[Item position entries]
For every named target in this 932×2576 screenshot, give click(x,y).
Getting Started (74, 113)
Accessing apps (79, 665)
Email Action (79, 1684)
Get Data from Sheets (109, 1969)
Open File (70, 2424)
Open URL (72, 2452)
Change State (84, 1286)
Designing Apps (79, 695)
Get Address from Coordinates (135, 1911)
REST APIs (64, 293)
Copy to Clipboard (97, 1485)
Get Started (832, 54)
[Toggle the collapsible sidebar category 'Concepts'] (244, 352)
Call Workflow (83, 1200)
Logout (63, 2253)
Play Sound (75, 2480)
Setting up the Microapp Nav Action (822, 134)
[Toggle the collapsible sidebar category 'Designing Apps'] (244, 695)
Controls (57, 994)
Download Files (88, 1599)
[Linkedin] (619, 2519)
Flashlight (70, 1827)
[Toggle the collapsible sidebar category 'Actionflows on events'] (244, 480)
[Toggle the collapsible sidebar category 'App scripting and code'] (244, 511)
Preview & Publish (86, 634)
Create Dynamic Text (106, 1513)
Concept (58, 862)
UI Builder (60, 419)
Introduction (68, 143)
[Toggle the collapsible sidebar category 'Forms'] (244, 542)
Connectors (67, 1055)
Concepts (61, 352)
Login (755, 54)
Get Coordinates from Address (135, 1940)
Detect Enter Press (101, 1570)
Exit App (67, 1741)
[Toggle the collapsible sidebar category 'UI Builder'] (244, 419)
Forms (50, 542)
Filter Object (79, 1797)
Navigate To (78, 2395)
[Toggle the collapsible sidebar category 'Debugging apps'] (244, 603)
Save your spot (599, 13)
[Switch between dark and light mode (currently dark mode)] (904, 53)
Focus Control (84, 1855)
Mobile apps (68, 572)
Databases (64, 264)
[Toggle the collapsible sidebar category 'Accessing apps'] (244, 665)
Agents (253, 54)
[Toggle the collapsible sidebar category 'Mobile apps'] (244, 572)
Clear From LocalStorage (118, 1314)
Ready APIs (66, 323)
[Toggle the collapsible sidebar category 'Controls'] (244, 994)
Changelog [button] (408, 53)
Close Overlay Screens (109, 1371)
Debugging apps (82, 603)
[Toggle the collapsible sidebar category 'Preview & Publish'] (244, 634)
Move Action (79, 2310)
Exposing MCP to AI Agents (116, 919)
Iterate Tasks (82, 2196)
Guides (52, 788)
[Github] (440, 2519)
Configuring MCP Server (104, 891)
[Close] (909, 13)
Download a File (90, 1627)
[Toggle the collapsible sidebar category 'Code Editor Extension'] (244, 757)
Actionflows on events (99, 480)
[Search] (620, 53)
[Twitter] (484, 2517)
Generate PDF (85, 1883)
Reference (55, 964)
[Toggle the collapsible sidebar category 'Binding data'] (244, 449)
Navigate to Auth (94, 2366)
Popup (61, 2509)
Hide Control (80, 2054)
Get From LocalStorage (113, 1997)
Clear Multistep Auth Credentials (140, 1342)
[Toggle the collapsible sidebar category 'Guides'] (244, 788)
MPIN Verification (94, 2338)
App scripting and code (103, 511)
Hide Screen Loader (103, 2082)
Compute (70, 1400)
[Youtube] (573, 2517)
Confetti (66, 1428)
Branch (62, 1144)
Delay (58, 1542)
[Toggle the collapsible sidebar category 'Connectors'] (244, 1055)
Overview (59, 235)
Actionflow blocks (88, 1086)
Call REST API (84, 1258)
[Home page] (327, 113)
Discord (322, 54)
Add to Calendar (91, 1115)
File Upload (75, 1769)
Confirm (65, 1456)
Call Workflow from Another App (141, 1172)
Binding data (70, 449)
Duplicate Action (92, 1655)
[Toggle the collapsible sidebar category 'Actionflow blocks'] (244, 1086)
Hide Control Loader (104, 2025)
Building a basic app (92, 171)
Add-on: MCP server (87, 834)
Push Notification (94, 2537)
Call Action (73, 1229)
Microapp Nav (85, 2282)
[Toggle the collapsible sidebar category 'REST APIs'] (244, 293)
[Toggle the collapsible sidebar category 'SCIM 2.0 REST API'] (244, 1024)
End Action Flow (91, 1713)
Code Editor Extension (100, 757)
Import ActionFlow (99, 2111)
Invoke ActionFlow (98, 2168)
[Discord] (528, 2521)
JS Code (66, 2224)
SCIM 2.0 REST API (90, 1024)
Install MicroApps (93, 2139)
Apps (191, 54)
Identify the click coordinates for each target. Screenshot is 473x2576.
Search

» Written request: Return all of the rows above unchanged, word for word and in the same order.

» Worked solution:
For every named target in this 932×2576 screenshot, give click(x,y).
Getting Started (74, 113)
Accessing apps (79, 665)
Email Action (79, 1684)
Get Data from Sheets (109, 1969)
Open File (70, 2424)
Open URL (72, 2452)
Change State (84, 1286)
Designing Apps (79, 695)
Get Address from Coordinates (135, 1911)
REST APIs (64, 293)
Copy to Clipboard (97, 1485)
Get Started (832, 54)
[Toggle the collapsible sidebar category 'Concepts'] (244, 352)
Call Workflow (83, 1200)
Logout (63, 2253)
Play Sound (75, 2480)
Setting up the Microapp Nav Action (822, 134)
[Toggle the collapsible sidebar category 'Designing Apps'] (244, 695)
Controls (57, 994)
Download Files (88, 1599)
[Linkedin] (619, 2519)
Flashlight (70, 1827)
[Toggle the collapsible sidebar category 'Actionflows on events'] (244, 480)
[Toggle the collapsible sidebar category 'App scripting and code'] (244, 511)
Preview & Publish (86, 634)
Create Dynamic Text (106, 1513)
Concept (58, 862)
UI Builder (60, 419)
Introduction (68, 143)
[Toggle the collapsible sidebar category 'Forms'] (244, 542)
Connectors (67, 1055)
Concepts (61, 352)
Login (755, 54)
Get Coordinates from Address (135, 1940)
Detect Enter Press (101, 1570)
Exit App (67, 1741)
[Toggle the collapsible sidebar category 'UI Builder'] (244, 419)
Forms (50, 542)
Filter Object (79, 1797)
Navigate To (78, 2395)
[Toggle the collapsible sidebar category 'Debugging apps'] (244, 603)
Save your spot (599, 13)
[Switch between dark and light mode (currently dark mode)] (904, 53)
Focus Control (84, 1855)
Mobile apps (68, 572)
Databases (64, 264)
[Toggle the collapsible sidebar category 'Accessing apps'] (244, 665)
Agents (253, 54)
[Toggle the collapsible sidebar category 'Mobile apps'] (244, 572)
Clear From LocalStorage (118, 1314)
Ready APIs (66, 323)
[Toggle the collapsible sidebar category 'Controls'] (244, 994)
Changelog [button] (408, 53)
Close Overlay Screens (109, 1371)
Debugging apps (82, 603)
[Toggle the collapsible sidebar category 'Preview & Publish'] (244, 634)
Move Action (79, 2310)
Exposing MCP to AI Agents (116, 919)
Iterate Tasks (82, 2196)
Guides (52, 788)
[Github] (440, 2519)
Configuring MCP Server (104, 891)
[Close] (909, 13)
Download a File (90, 1627)
[Toggle the collapsible sidebar category 'Code Editor Extension'] (244, 757)
Actionflows on events (99, 480)
[Search] (620, 53)
[Twitter] (484, 2517)
Generate PDF (85, 1883)
Reference (55, 964)
[Toggle the collapsible sidebar category 'Binding data'] (244, 449)
Navigate to Auth (94, 2366)
Popup (61, 2509)
Hide Control (80, 2054)
Get From LocalStorage (113, 1997)
Clear Multistep Auth Credentials (140, 1342)
[Toggle the collapsible sidebar category 'Guides'] (244, 788)
MPIN Verification (94, 2338)
App scripting and code (103, 511)
Hide Screen Loader (103, 2082)
Compute (70, 1400)
[Youtube] (573, 2517)
Confetti (66, 1428)
Branch (62, 1144)
Delay (58, 1542)
[Toggle the collapsible sidebar category 'Connectors'] (244, 1055)
Overview (59, 235)
Actionflow blocks (88, 1086)
Call REST API (84, 1258)
[Home page] (327, 113)
Discord (322, 54)
Add to Calendar (91, 1115)
File Upload (75, 1769)
Confirm (65, 1456)
Call Workflow from Another App (141, 1172)
Binding data (70, 449)
Duplicate Action (92, 1655)
[Toggle the collapsible sidebar category 'Actionflow blocks'] (244, 1086)
Hide Control Loader (104, 2025)
Building a basic app (92, 171)
Add-on: MCP server (87, 834)
Push Notification (94, 2537)
Call Action (73, 1229)
Microapp Nav (85, 2282)
[Toggle the collapsible sidebar category 'REST APIs'] (244, 293)
[Toggle the collapsible sidebar category 'SCIM 2.0 REST API'] (244, 1024)
End Action Flow (91, 1713)
Code Editor Extension (100, 757)
Import ActionFlow (99, 2111)
Invoke ActionFlow (98, 2168)
[Discord] (528, 2521)
JS Code (66, 2224)
SCIM 2.0 REST API (90, 1024)
Install MicroApps (93, 2139)
Apps (191, 54)
Identify the click coordinates for each target. Screenshot is 473x2576.
Search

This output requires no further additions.